**EXERCISE GOAL**. Copy the entries below word for word, starting at the first line and ending at the line that contains "[x=120, y=147]".

- - - - -

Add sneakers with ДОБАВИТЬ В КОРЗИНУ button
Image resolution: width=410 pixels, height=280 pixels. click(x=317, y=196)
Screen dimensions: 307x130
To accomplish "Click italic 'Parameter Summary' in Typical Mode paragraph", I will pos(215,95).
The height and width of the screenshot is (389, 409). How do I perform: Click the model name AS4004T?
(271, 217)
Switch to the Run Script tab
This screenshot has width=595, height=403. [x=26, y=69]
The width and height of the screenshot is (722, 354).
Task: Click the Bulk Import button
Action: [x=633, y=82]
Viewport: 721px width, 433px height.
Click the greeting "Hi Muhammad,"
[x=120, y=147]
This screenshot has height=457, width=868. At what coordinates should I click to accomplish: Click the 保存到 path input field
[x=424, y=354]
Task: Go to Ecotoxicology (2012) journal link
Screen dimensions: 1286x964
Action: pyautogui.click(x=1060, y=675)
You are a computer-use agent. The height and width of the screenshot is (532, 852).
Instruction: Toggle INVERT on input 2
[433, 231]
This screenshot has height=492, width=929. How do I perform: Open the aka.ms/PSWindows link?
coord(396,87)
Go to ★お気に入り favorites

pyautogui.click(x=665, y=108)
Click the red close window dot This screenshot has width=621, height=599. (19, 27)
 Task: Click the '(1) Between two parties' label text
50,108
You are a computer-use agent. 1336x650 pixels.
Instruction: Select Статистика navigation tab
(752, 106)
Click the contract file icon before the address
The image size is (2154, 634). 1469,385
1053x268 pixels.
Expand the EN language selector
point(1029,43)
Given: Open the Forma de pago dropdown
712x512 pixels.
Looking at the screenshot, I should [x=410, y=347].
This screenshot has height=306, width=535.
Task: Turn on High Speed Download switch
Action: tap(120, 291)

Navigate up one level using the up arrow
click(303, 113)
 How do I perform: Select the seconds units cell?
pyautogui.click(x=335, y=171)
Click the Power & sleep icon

- - - - -

**PROBLEM SOLUTION**.
Add sneakers with ДОБАВИТЬ В КОРЗИНУ button
Image resolution: width=410 pixels, height=280 pixels. click(x=317, y=196)
Screen dimensions: 307x130
To accomplish "Click italic 'Parameter Summary' in Typical Mode paragraph", I will pos(215,95).
The height and width of the screenshot is (389, 409). How do I perform: Click the model name AS4004T?
(271, 217)
Switch to the Run Script tab
This screenshot has width=595, height=403. [x=26, y=69]
The width and height of the screenshot is (722, 354).
Task: Click the Bulk Import button
Action: [x=633, y=82]
Viewport: 721px width, 433px height.
Click the greeting "Hi Muhammad,"
[x=120, y=147]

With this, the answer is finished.